So I'm figuring out the navigation links at the top of the website, and trying to figure out if I could seamlessly turn them into a side-bar when the website gets wide enough.
After messing around with Flexbox and CSS Grid for awhile, I remembered something. Floats! They make text flow around pictures. But since anything that's "inline" will flow like text, I could make the navigation links "flow" around the entire website.
... I can't decide if this is really clever or really stupid.
I could break the navigation into 2 lists and have the "extra" list appear on wide screens. But that means phones would see fewer links for the sake of a cleaner layout.
Nothing motivates me like adjusting things. Writing the CSS for this website is getting dangerously addicting. I've stayed up til 5:00 in the morning more than once now.
God damn I love animation!
Don't worry, the sidebar also respects the user's "reduced-motion" preference, so all the fancy animation is optional. That also includes all the backgrounds that slide over each other.
Even with a page-generator, I don't want it to just paste the navigation onto every single page. If I change the navigation I'd have to replace ALL the pages and reupload them. Instead I think I'll just put iframes on every page. Links inside them should be able to change the parent page by using target="_top"
Now the question is whether I can make them look seamless. Can iframes have transparent backgrounds? I don't remember.
Apparently they're already transparent by default... but only IF their page loads successfully. Failing to load a page displays a browser-generated error page with a solid color.
Hmm... it doesn't look like there's any way for CSS to hide iframes that fail. I thought I could be clever and detect a default SPAN tag inside the iframe tags, but that only displays on VERY OLD browsers that don't support iframes. And I don't want to rely on JavaScript.

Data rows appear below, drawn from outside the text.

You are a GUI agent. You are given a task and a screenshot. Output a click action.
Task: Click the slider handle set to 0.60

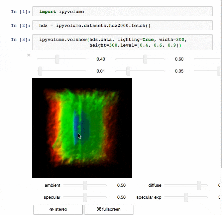tap(145, 59)

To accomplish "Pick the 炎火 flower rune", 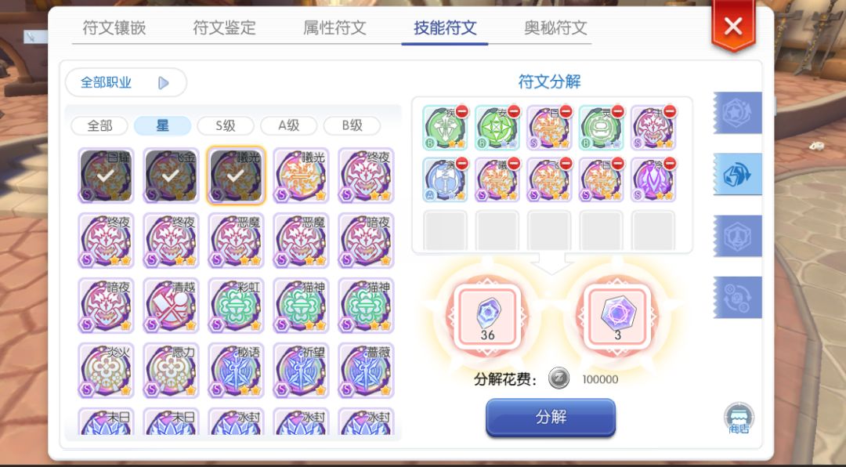I will click(106, 371).
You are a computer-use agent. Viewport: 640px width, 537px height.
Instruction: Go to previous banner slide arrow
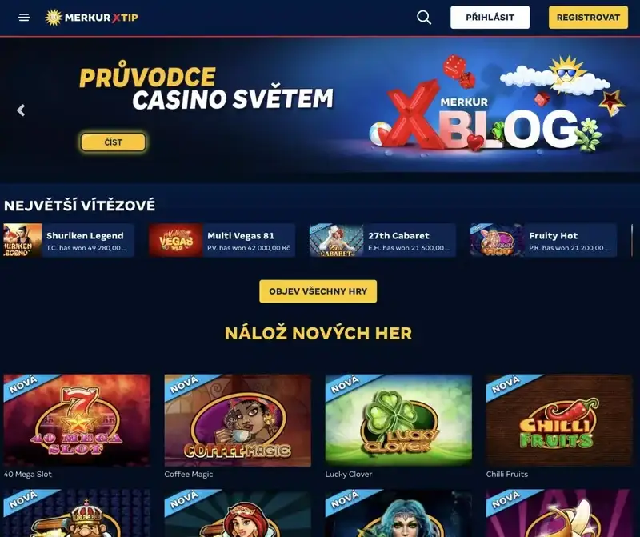21,110
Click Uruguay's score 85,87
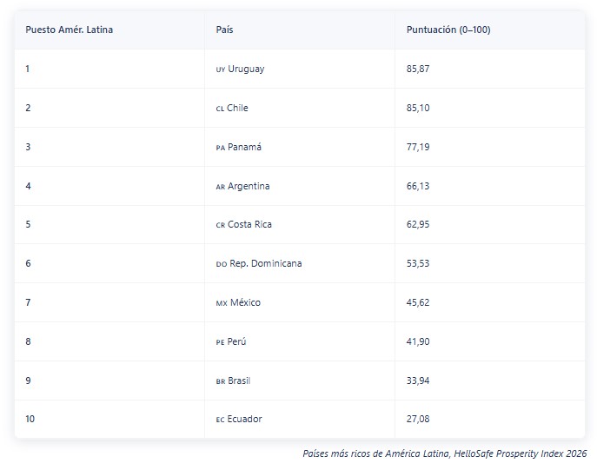Image resolution: width=597 pixels, height=470 pixels. 418,69
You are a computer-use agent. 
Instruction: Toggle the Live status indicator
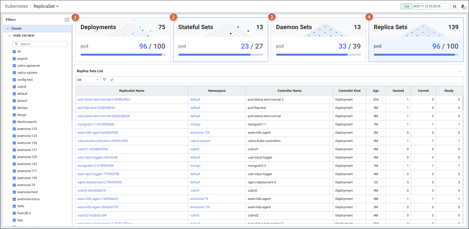[407, 6]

But maybe there's a design solution.
Many websites have banners, colored rectangles stretching across the entire page.
A failed iframe looks like a solid background color with error text in the middle.

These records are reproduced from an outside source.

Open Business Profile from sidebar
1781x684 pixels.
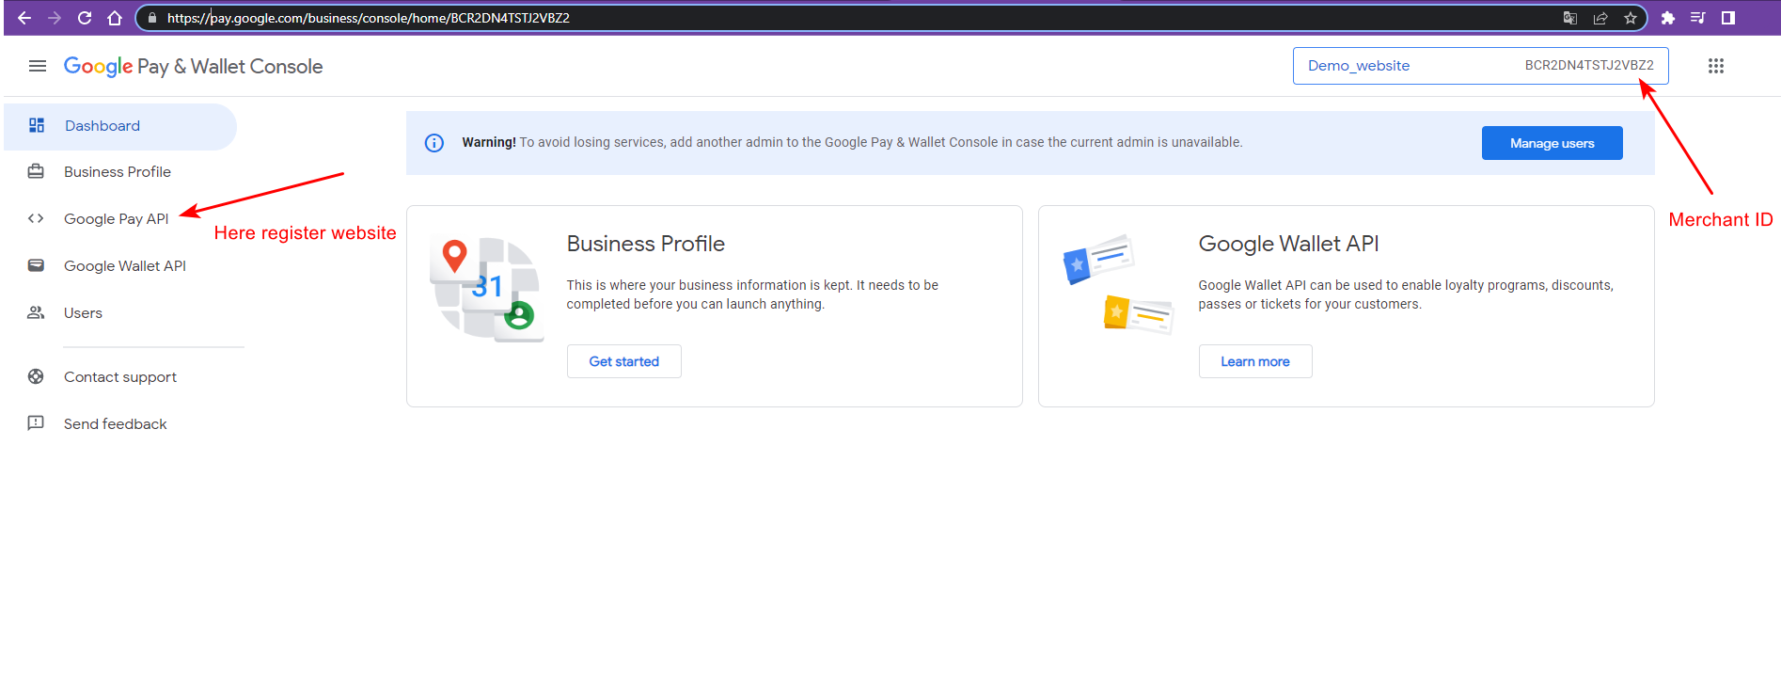[117, 172]
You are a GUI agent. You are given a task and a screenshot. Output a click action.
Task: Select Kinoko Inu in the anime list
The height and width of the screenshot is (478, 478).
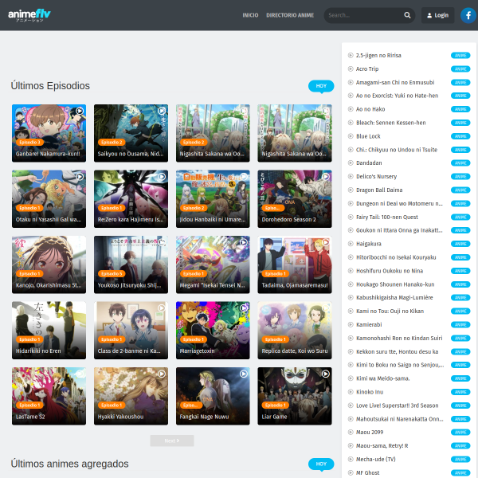click(370, 392)
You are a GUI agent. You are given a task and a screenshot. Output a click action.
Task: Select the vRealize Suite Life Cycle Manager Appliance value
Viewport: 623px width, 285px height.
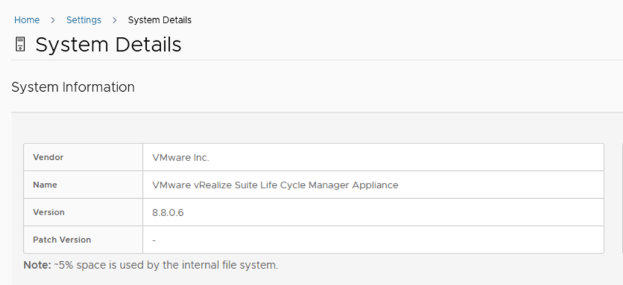(x=275, y=185)
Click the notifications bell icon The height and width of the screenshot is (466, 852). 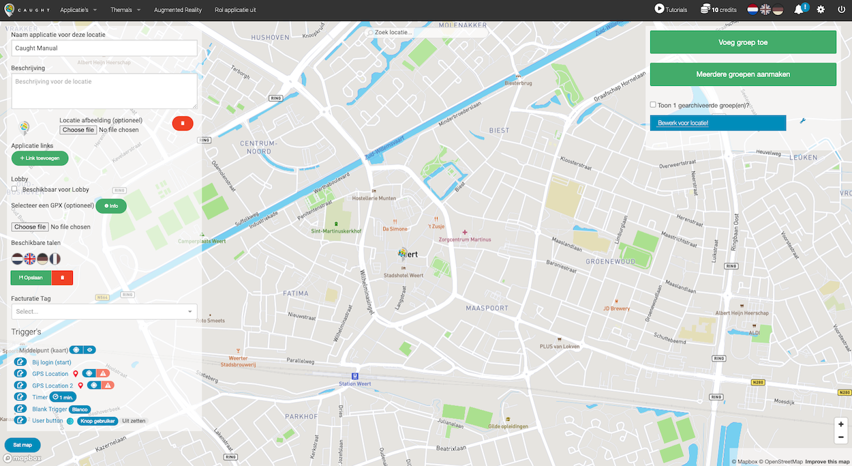click(798, 10)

But what if you could not see the middle?
A narrow iframe with no scrolling, would just show the solid color at the top.
Just like a banner.
I can disguise failed iframes as banners!
Hmm... somehow the new website looks "flat" compared to the old one. The old website's blurry background helps the stuff in the foreground stand-out but it also creates a sense of depth.

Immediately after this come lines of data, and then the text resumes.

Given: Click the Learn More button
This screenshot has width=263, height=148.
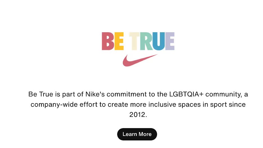Looking at the screenshot, I should pyautogui.click(x=137, y=134).
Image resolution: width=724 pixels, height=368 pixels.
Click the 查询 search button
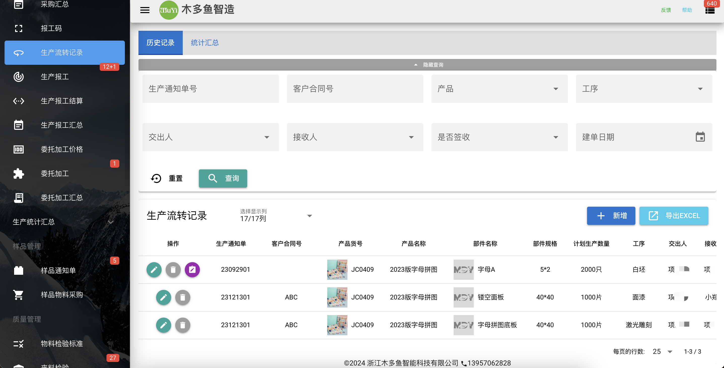pos(223,178)

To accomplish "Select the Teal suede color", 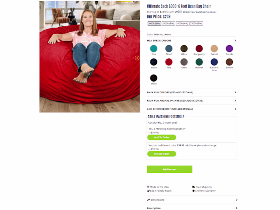I will click(x=154, y=48).
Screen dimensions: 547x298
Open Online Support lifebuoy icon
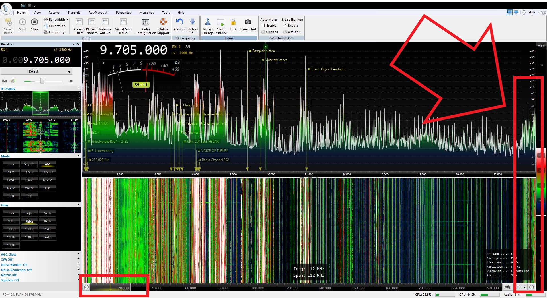tap(163, 22)
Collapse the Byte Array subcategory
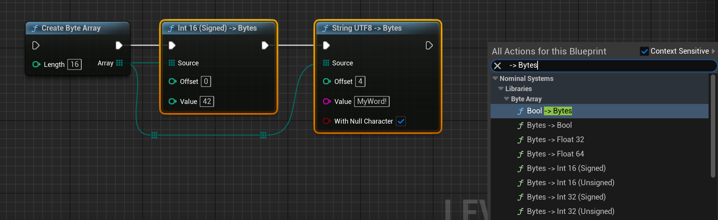718x220 pixels. coord(507,99)
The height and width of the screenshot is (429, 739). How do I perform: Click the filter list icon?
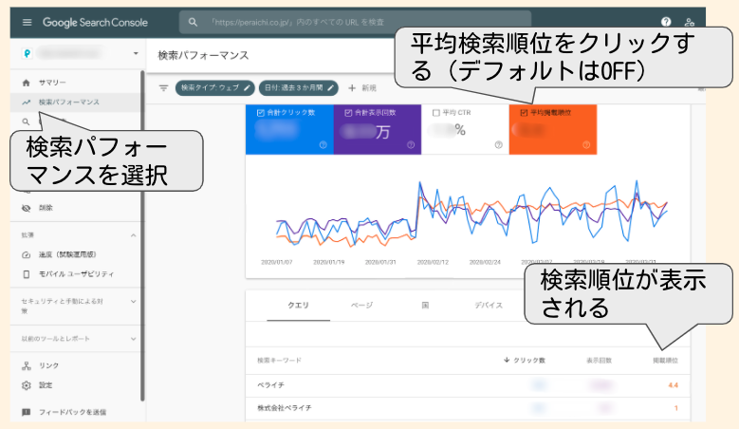click(163, 88)
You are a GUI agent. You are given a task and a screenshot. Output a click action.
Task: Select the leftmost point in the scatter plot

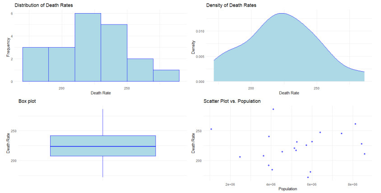[x=211, y=129]
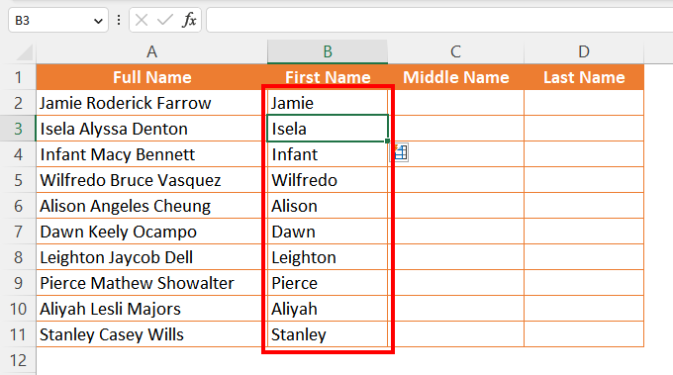Click cell containing Jamie Roderick Farrow
The height and width of the screenshot is (375, 673).
click(x=151, y=103)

Sure enough, adding a slight blur to the new website's background makes the buttons and things "pop" forward just a bit.
Now to figure out how the project pages will look. Games, pictures, tutorials, stories. Some of these can share the same layout, but some are different. When I'm trying to come up with ideas, messing around with tools tends to distract me. I think better with pencil and paper.
I was also looking at a picture of my old website from 2012. This old 2-panel layout might not be practical on smart phones, but I always liked the way it looked. Maybe I'll try something like this again for large screens.
These ugly sketches are the most important work I've done on this site. They're plans. The best tools in the world are useless if you don't know what you're trying to make.
I think I have a good idea of what I want to do now. Putting information underneath a picture tends to look nicer, but a text story should have the information at the top so you can scroll the page normally to see the entire story. Tutorials would work in a similar way.
Alright, I did the basic layout for a "visual" project. I still need to add styles to some of the informaiton itself like the controls, pairings, updates, license, etc...
It turns out that CSS Grid isn't quite the silver bullet I expected. I still had to wrap the information to create these 3 parts. But the rest was all CSS.
The reason why those Download icons on my site are so far apart is because I set a minimum touch-size for all the buttons so you can easily tap them on a touch-screen. There's a rule-of-thumb that buttons on a touch-screen should be at least 0.4" inches in size to make it easy to tap. It looks slightly bloated on the screen, but I tested this on my phone and it seems to be true. I definitely wouldn't want to go smaller.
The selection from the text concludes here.